SPDF: Sparse Pre-training and Dense Fine-tuning for Large Language Models
AI-generated Key Points
- The pre-training and fine-tuning paradigm has revolutionized Natural Language Processing (NLP)
- Pre-training on large datasets before fine-tuning on task-specific data is computationally expensive
- Sparse Pre-training and Dense Fine-tuning (SPDF) approach uses unstructured weight sparsity to train only a subset of weights during pre-training
- Recover the representational capacity by allowing zeroed weights to learn during dense fine-tuning
- SPDF effectiveness evaluated on natural language generation (NLG) tasks such as E2E, WebNLG, and DART and text summarization tasks such as Curation Corpus using GPT-2 Small and GPT-3 XL models
- High degrees of weight sparsity can be induced during pre-training without significant degradation in accuracy across all NLG tasks
- Performance of sparse pre-trained model is correlated with difficulty of fine-tuning task
- As size of model increases, it becomes more amenable to higher sparsity levels
- GPT models can be pre-trained with 50%-75% sparsity without losing significant accuracy on downstream tasks
- Fully sparse end-to-end training can prevent models from generalizing well on downstream tasks
- Transitioning from sparse to dense matrices during fine-tuning mitigates poor generalizability due to sparse only training.

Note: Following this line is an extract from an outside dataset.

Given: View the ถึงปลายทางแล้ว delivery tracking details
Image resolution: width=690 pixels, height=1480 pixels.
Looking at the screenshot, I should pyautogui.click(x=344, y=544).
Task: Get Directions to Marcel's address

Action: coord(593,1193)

- SPDF presents a promising direction for training large GPT models at a fraction of the training FLOPs while retaining benefits for downstream NLP tasks.

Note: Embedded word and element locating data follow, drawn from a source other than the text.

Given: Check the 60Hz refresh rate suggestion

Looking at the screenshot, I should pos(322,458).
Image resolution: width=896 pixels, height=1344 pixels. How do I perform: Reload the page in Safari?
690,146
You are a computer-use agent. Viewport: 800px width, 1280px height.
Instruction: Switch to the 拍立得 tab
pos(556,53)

- Study establishes relationship between sparsity, task complexity, dataset size and provides insights into how best to use SPDF for efficient training of large scale language models.

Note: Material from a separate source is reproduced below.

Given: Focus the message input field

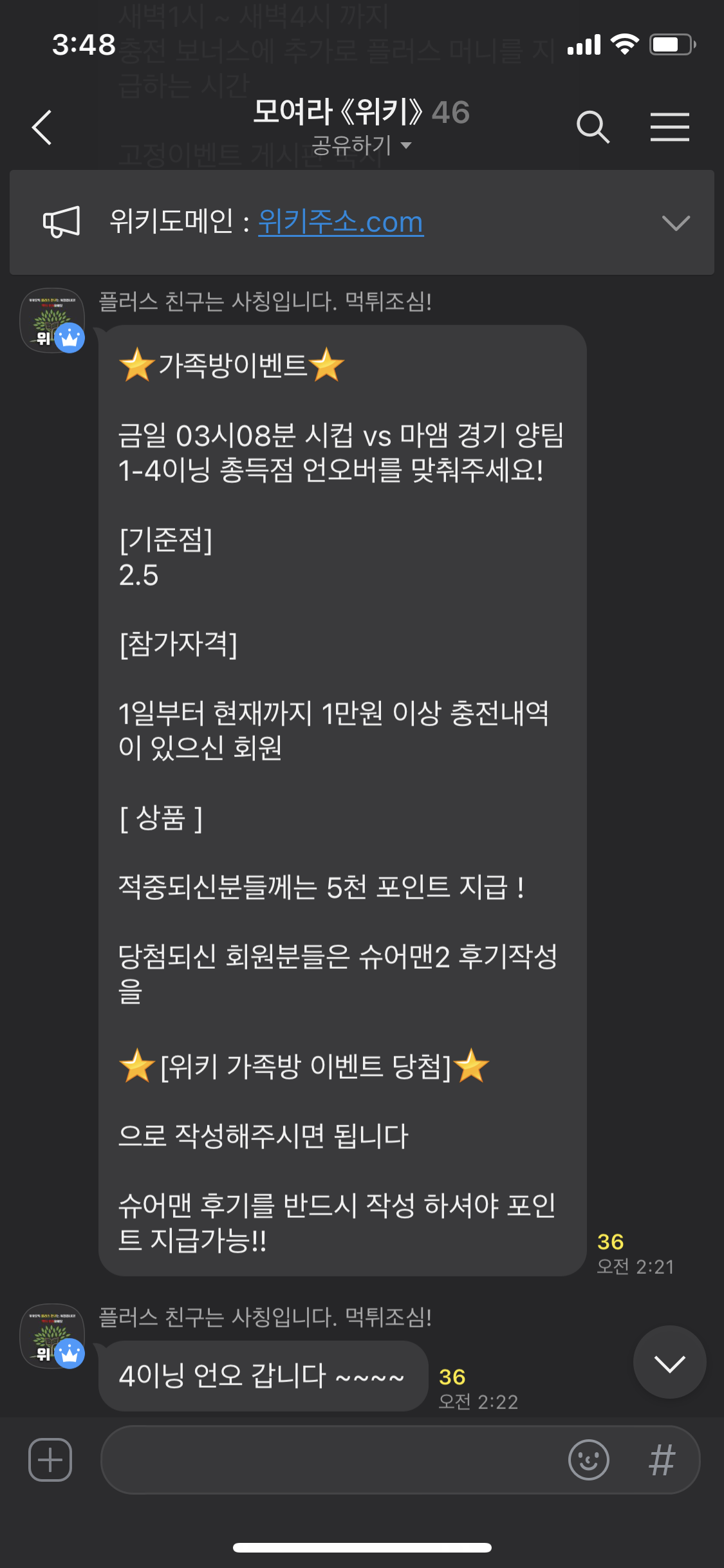Looking at the screenshot, I should point(328,1460).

Authors: Vithursan Thangarasa, Abhay Gupta, William Marshall, Tianda Li, Kevin Leong, Dennis DeCoste, Sean Lie, Shreyas Saxena
Abstract: The pre-training and fine-tuning paradigm has contributed to a number of breakthroughs in Natural Language Processing (NLP). Instead of directly training on a downstream task, language models are first pre-trained on large datasets with cross-domain knowledge (e.g., Pile, MassiveText, etc.) and then fine-tuned on task-specific data (e.g., natural language generation, text summarization, etc.). Scaling the model and dataset size has helped improve the performance of LLMs, but unfortunately, this also leads to highly prohibitive computational costs. Pre-training LLMs often require orders of magnitude more FLOPs than fine-tuning and the model capacity often remains the same between the two phases. To achieve training efficiency w.r.t training FLOPs, we propose to decouple the model capacity between the two phases and introduce Sparse Pre-training and Dense Fine-tuning (SPDF). In this work, we show the benefits of using unstructured weight sparsity to train only a subset of weights during pre-training (Sparse Pre-training) and then recover the representational capacity by allowing the zeroed weights to learn (Dense Fine-tuning). We demonstrate that we can induce up to 75% sparsity into a 1.3B parameter GPT-3 XL model resulting in a 2.5x reduction in pre-training FLOPs, without a significant loss in accuracy on the downstream tasks relative to the dense baseline. By rigorously evaluating multiple downstream tasks, we also establish a relationship between sparsity, task complexity, and dataset size. Our work presents a promising direction to train large GPT models at a fraction of the training FLOPs using weight sparsity while retaining the benefits of pre-trained textual representations for downstream tasks.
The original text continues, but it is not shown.